Prof Rachael Lorna Johnstone
Professor of Law
University of Akureyri (Iceland) and Ilisimatusarfik (University of Greenland)


Case comment: Reference by the Lord Advocate of devolution issues under paragraph 34 of Schedule 6 to the Scotland Act 1998 [2022] UKSC 31 (UK). 23 November 2022.


Introduction

This case comment is intended to explain the UK Supreme Court ruling of 23 November 2022 about whether or not the Scottish Parliament can authorise a consultative referendum on Scottish independence. It aims to clarify the legal points of the case in ordinary language to aid informed discussion about the constitutional future of Scotland. References are provided for those who wish to delve deeper, and readers are encouraged to read the original judgment of the Supreme Court which is relatively short and written in fairly accessible language.

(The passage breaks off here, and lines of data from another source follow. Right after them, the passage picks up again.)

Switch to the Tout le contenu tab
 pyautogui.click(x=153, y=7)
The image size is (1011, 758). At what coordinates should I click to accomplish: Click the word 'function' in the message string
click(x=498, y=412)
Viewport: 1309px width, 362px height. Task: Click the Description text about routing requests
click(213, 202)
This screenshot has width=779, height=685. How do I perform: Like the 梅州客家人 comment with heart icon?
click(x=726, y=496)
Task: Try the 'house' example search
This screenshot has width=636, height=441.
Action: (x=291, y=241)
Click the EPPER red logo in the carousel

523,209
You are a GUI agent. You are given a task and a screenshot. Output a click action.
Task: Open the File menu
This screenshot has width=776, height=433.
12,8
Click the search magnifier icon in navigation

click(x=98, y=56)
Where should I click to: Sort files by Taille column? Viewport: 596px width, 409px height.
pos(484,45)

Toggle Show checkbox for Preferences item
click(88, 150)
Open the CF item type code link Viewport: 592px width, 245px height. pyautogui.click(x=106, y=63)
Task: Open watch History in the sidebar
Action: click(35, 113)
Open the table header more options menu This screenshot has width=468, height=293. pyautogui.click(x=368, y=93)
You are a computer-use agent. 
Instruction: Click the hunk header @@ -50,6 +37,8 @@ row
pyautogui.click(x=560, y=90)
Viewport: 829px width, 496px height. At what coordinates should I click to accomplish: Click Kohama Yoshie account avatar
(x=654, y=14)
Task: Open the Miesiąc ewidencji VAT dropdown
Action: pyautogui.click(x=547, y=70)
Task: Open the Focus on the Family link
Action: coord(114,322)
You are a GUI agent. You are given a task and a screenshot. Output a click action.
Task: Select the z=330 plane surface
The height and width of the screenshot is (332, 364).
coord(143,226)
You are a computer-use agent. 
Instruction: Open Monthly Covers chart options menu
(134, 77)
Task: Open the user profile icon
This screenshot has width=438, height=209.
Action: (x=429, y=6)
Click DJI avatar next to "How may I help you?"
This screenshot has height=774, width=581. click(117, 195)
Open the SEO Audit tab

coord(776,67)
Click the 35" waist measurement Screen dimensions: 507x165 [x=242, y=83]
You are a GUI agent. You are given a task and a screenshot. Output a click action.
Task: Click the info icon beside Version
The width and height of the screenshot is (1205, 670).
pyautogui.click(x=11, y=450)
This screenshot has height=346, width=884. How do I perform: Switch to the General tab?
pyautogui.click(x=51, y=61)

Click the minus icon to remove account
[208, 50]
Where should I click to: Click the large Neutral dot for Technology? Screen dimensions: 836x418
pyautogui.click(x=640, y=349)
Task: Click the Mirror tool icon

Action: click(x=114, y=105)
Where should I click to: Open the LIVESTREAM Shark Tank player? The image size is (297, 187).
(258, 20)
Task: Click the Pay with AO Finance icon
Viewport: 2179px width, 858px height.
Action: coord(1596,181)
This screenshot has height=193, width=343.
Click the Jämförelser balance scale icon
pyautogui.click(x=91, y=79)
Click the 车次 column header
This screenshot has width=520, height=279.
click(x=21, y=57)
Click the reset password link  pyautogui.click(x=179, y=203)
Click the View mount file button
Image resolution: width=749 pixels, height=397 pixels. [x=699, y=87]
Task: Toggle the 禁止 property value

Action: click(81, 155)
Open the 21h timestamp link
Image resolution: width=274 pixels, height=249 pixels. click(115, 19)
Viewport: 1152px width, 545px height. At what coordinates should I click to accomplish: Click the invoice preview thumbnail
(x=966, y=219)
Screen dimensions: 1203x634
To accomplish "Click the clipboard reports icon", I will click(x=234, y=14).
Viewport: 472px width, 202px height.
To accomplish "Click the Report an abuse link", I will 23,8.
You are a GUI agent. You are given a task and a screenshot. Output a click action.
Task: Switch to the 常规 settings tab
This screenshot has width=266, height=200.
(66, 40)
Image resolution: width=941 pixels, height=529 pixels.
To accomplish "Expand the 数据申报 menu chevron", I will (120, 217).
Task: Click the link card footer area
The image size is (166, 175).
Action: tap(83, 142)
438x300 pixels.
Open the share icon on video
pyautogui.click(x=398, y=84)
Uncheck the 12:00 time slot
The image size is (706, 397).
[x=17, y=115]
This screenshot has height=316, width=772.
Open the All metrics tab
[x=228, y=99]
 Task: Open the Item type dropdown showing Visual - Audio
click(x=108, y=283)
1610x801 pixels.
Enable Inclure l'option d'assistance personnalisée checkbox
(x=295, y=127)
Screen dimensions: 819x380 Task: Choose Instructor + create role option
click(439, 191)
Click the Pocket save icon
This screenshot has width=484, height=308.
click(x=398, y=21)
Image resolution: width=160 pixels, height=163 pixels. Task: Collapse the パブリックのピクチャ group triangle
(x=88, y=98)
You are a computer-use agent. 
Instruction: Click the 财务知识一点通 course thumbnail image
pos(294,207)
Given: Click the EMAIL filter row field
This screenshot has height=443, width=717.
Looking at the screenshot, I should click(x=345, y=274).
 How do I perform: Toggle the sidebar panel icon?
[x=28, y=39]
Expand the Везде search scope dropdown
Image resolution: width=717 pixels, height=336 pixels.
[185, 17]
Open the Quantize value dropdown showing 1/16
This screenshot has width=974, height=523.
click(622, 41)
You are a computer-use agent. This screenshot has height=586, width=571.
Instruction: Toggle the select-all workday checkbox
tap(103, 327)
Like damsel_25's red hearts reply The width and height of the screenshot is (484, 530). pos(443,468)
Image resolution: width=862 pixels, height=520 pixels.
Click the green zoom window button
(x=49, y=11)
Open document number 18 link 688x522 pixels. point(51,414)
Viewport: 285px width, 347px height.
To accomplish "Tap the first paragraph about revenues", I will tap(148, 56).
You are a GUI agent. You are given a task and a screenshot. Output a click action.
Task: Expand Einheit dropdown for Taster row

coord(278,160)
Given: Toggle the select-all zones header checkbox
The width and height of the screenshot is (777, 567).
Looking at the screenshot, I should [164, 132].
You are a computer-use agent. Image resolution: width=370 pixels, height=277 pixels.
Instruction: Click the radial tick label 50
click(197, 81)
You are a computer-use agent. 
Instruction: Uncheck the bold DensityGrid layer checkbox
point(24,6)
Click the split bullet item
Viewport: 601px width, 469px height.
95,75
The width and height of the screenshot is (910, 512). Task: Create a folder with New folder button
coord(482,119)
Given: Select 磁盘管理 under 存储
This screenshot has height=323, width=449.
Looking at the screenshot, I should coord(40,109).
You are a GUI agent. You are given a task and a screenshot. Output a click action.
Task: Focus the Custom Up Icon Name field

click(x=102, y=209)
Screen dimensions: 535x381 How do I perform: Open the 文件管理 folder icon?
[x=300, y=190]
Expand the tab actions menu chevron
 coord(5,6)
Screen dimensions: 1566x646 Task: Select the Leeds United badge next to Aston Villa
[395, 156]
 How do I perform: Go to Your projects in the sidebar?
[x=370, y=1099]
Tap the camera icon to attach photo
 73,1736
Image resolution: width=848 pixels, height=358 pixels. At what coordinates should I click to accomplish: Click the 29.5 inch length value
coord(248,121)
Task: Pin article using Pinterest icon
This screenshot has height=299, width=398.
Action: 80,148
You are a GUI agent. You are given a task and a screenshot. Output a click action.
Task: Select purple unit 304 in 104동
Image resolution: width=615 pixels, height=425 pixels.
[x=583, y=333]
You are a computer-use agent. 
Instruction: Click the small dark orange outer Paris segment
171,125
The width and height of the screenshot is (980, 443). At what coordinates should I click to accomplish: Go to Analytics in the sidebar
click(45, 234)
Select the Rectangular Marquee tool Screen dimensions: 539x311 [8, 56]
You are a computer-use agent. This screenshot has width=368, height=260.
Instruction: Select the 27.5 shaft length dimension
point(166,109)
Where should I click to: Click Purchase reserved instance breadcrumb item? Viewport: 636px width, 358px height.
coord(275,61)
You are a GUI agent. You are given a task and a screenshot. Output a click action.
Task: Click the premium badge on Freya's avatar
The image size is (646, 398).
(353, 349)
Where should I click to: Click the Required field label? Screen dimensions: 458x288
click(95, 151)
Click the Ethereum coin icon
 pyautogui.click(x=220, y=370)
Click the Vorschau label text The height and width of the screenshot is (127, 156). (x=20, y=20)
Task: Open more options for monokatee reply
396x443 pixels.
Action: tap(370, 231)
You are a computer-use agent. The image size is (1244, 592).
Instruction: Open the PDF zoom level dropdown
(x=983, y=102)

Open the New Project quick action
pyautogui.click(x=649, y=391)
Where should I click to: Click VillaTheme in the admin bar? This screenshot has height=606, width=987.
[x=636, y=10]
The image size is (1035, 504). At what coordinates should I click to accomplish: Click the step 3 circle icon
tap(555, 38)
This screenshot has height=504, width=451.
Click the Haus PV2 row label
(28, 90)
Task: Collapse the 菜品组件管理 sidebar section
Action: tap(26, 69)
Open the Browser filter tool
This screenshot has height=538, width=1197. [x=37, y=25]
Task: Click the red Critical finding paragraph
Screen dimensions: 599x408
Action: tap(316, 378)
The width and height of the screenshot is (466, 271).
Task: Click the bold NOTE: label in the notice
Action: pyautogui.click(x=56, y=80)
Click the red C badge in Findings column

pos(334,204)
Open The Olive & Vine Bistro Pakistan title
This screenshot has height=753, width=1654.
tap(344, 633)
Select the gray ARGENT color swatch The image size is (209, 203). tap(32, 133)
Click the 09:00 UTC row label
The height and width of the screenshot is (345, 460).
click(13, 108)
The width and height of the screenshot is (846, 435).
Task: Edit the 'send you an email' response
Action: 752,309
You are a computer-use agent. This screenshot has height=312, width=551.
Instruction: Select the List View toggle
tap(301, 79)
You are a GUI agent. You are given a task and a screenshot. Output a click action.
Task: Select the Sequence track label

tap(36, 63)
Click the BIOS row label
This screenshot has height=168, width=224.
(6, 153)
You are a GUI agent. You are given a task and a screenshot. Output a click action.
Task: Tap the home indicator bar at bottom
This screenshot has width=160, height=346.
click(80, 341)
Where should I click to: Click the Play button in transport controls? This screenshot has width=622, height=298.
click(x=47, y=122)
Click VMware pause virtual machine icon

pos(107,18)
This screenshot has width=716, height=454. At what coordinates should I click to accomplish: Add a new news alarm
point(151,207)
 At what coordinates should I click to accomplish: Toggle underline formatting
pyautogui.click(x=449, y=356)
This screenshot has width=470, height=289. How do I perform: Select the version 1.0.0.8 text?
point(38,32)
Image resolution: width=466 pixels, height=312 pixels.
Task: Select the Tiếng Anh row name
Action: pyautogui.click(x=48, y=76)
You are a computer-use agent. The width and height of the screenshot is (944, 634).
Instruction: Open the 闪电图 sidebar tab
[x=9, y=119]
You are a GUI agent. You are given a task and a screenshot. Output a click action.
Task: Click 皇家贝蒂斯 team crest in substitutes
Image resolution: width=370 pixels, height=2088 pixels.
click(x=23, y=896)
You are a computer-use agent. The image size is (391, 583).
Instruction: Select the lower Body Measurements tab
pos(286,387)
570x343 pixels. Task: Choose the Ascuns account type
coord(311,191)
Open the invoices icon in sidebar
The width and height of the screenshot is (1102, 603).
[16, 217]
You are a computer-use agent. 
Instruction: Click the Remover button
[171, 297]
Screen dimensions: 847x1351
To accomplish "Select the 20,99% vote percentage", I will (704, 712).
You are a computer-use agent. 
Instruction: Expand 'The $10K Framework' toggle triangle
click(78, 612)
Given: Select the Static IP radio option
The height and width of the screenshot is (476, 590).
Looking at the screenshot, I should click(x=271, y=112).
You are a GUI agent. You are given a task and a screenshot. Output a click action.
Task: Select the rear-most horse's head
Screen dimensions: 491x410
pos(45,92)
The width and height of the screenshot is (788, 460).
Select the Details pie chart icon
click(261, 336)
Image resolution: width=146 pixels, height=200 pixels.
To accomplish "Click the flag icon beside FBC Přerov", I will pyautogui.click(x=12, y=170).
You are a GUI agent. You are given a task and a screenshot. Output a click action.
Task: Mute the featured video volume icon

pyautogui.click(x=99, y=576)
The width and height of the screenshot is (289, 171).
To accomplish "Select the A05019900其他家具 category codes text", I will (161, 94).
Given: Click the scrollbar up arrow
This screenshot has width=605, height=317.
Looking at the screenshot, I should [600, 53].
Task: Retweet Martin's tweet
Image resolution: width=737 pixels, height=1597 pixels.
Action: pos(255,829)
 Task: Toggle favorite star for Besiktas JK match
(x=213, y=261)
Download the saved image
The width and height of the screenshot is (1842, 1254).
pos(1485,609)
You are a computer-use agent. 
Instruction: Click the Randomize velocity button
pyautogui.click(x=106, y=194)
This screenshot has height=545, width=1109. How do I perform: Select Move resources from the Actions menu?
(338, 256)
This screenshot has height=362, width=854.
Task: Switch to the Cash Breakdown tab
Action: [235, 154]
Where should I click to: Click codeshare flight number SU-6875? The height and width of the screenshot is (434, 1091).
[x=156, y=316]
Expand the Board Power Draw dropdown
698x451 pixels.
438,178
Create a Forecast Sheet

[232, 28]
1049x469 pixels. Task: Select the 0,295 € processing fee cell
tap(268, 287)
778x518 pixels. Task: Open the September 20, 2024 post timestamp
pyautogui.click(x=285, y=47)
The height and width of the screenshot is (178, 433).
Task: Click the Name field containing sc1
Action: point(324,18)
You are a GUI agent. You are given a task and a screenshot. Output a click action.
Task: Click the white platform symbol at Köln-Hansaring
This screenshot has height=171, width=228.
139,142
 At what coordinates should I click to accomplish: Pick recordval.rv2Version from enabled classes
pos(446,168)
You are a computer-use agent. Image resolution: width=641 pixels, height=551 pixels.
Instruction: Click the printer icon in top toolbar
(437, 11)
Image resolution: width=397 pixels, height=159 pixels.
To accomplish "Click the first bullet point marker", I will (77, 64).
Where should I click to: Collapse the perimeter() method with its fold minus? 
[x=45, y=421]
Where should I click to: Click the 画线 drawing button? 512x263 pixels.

It reviews the three main arguments before the court. 1) Is the case admissible? (i.e., should the judges even consider the case at all?); if yes: 2) may the Scottish Parliament pass legislation to allow a referendum under the Scotland Act? or 3) may the Scottish Parliament pass legislation to allow a referendum under international law? On this third question, the case comment provides a more detailed account of the international law of self-determination than that considered by the Court and reflects on its application to the case of Scotland.

The following reflections focus on the legal questions. They do not enter into the merits of whether a referendum should be held, let alone whether Scotland should become independent or the political desirability of seeking the ruling at all.

Background

The Scotland Act[1] (re)established a Parliament for Scotland as a devolved legislative chamber for Scotland. It opened on 12 May 1999. The Scottish Government is formed by the party/ies that holds a majority of elected seats.

The Scottish National Party (SNP) is a pro-independence political party established in 1934. The SNP has led the Scottish government since 2007, first as a minority administration, later as a slim majority and currently in a power-sharing agreement with the Scottish Green Party (also pro-independence).

As a devolved parliament, the Scottish Parliament’s competences are limited by the Scotland Act. Certain matters are reserved for the Parliament of the United Kingdom (Westminster). Prior to introducing a new Bill (draft law) to the Scottish Parliament, the Lord Advocate (the top legal officer for Scotland) must “pre-screen” it by assessing that it is compatible with the Scotland Act. In other words, the Lord Advocate reviews all the draft laws to determine if the Scottish Parliament has the power to pass them.[2]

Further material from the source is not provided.